**WORK INSTRUCTION**
Extract each line of the data and write it out again exactly.

**DATASET ENTRIES**
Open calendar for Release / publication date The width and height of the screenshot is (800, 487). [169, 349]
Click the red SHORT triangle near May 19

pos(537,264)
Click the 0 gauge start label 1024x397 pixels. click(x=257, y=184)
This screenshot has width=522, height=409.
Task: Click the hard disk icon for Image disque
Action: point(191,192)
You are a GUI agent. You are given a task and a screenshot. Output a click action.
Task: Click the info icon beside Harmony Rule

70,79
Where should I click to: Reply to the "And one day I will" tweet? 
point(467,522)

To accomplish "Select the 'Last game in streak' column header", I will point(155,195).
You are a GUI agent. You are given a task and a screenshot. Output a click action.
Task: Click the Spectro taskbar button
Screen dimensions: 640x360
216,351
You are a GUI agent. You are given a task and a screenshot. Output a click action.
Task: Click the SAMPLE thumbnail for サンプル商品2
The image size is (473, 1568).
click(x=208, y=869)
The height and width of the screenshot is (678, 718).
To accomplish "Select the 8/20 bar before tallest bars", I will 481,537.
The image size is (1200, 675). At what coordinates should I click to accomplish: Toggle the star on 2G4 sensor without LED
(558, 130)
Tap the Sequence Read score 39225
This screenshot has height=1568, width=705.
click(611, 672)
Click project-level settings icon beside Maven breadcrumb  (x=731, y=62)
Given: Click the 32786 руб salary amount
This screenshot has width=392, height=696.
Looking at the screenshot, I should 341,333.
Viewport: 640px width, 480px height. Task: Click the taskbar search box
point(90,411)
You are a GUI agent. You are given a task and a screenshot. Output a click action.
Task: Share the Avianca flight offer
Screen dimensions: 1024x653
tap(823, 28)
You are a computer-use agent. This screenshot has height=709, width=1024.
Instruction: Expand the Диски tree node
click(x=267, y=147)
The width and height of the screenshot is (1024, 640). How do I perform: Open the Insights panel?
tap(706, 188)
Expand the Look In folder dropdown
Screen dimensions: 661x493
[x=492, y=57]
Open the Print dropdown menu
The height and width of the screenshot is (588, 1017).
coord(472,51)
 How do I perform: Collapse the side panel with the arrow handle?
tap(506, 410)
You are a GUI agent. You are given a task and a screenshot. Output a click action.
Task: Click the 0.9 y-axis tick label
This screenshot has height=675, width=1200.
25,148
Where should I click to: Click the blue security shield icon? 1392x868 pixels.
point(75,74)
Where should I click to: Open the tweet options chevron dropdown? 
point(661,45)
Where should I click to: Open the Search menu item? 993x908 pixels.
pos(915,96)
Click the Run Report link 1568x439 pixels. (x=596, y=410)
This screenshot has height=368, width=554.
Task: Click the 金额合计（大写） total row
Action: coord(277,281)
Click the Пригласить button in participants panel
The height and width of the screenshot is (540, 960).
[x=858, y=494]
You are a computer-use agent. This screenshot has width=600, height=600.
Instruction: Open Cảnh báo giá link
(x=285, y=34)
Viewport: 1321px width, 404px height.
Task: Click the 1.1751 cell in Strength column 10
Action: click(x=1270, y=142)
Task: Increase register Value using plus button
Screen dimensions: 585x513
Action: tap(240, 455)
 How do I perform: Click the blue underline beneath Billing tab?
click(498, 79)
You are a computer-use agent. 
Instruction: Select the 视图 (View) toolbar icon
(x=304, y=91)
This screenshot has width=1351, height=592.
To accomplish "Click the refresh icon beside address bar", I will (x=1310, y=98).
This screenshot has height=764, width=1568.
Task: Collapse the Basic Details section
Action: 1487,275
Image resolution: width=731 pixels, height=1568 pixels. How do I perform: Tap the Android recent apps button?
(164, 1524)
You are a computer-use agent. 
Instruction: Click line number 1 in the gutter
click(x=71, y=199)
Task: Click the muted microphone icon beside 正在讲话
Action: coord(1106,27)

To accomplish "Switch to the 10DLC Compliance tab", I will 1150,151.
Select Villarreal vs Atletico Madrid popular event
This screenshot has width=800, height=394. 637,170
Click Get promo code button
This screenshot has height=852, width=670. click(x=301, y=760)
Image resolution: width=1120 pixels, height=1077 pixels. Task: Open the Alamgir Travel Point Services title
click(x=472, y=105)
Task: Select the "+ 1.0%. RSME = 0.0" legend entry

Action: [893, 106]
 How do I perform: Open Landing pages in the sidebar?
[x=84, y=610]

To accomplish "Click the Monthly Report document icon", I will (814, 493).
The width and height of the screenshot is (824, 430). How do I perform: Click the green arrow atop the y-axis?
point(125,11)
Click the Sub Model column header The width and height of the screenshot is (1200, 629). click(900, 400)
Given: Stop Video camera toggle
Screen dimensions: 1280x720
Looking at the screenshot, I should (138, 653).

**EXERCISE SOLUTION**
Open calendar for Release / publication date The width and height of the screenshot is (800, 487). [169, 349]
Click the red SHORT triangle near May 19

pos(537,264)
Click the 0 gauge start label 1024x397 pixels. click(x=257, y=184)
This screenshot has width=522, height=409.
Task: Click the hard disk icon for Image disque
Action: point(191,192)
You are a GUI agent. You are given a task and a screenshot. Output a click action.
Task: Click the info icon beside Harmony Rule

70,79
Where should I click to: Reply to the "And one day I will" tweet? 
point(467,522)

To accomplish "Select the 'Last game in streak' column header", I will point(155,195).
You are a GUI agent. You are given a task and a screenshot. Output a click action.
Task: Click the Spectro taskbar button
Screen dimensions: 640x360
216,351
You are a GUI agent. You are given a task and a screenshot. Output a click action.
Task: Click the SAMPLE thumbnail for サンプル商品2
The image size is (473, 1568).
click(x=208, y=869)
The height and width of the screenshot is (678, 718).
To accomplish "Select the 8/20 bar before tallest bars", I will 481,537.
The image size is (1200, 675). At what coordinates should I click to accomplish: Toggle the star on 2G4 sensor without LED
(558, 130)
Tap the Sequence Read score 39225
This screenshot has height=1568, width=705.
click(611, 672)
Click project-level settings icon beside Maven breadcrumb  (x=731, y=62)
Given: Click the 32786 руб salary amount
This screenshot has width=392, height=696.
Looking at the screenshot, I should 341,333.
Viewport: 640px width, 480px height. Task: Click the taskbar search box
point(90,411)
You are a GUI agent. You are given a task and a screenshot. Output a click action.
Task: Share the Avianca flight offer
Screen dimensions: 1024x653
tap(823, 28)
You are a computer-use agent. This screenshot has height=709, width=1024.
Instruction: Expand the Диски tree node
click(x=267, y=147)
The width and height of the screenshot is (1024, 640). How do I perform: Open the Insights panel?
tap(706, 188)
Expand the Look In folder dropdown
Screen dimensions: 661x493
[x=492, y=57]
Open the Print dropdown menu
The height and width of the screenshot is (588, 1017).
coord(472,51)
 How do I perform: Collapse the side panel with the arrow handle?
tap(506, 410)
You are a GUI agent. You are given a task and a screenshot. Output a click action.
Task: Click the 0.9 y-axis tick label
This screenshot has height=675, width=1200.
25,148
Where should I click to: Click the blue security shield icon? 1392x868 pixels.
point(75,74)
Where should I click to: Open the tweet options chevron dropdown? 
point(661,45)
Where should I click to: Open the Search menu item? 993x908 pixels.
pos(915,96)
Click the Run Report link 1568x439 pixels. (x=596, y=410)
This screenshot has height=368, width=554.
Task: Click the 金额合计（大写） total row
Action: coord(277,281)
Click the Пригласить button in participants panel
The height and width of the screenshot is (540, 960).
[x=858, y=494]
You are a computer-use agent. This screenshot has width=600, height=600.
Instruction: Open Cảnh báo giá link
(x=285, y=34)
Viewport: 1321px width, 404px height.
Task: Click the 1.1751 cell in Strength column 10
Action: click(x=1270, y=142)
Task: Increase register Value using plus button
Screen dimensions: 585x513
Action: tap(240, 455)
 How do I perform: Click the blue underline beneath Billing tab?
click(498, 79)
You are a computer-use agent. 
Instruction: Select the 视图 (View) toolbar icon
(x=304, y=91)
This screenshot has width=1351, height=592.
To accomplish "Click the refresh icon beside address bar", I will (x=1310, y=98).
This screenshot has height=764, width=1568.
Task: Collapse the Basic Details section
Action: 1487,275
Image resolution: width=731 pixels, height=1568 pixels. How do I perform: Tap the Android recent apps button?
(164, 1524)
You are a computer-use agent. 
Instruction: Click line number 1 in the gutter
click(x=71, y=199)
Task: Click the muted microphone icon beside 正在讲话
Action: coord(1106,27)

To accomplish "Switch to the 10DLC Compliance tab", I will 1150,151.
Select Villarreal vs Atletico Madrid popular event
This screenshot has width=800, height=394. 637,170
Click Get promo code button
This screenshot has height=852, width=670. click(x=301, y=760)
Image resolution: width=1120 pixels, height=1077 pixels. Task: Open the Alamgir Travel Point Services title
click(x=472, y=105)
Task: Select the "+ 1.0%. RSME = 0.0" legend entry

Action: [893, 106]
 How do I perform: Open Landing pages in the sidebar?
[x=84, y=610]

To accomplish "Click the Monthly Report document icon", I will (814, 493).
The width and height of the screenshot is (824, 430). How do I perform: Click the green arrow atop the y-axis?
point(125,11)
Click the Sub Model column header The width and height of the screenshot is (1200, 629). click(900, 400)
Given: Stop Video camera toggle
Screen dimensions: 1280x720
Looking at the screenshot, I should (138, 653).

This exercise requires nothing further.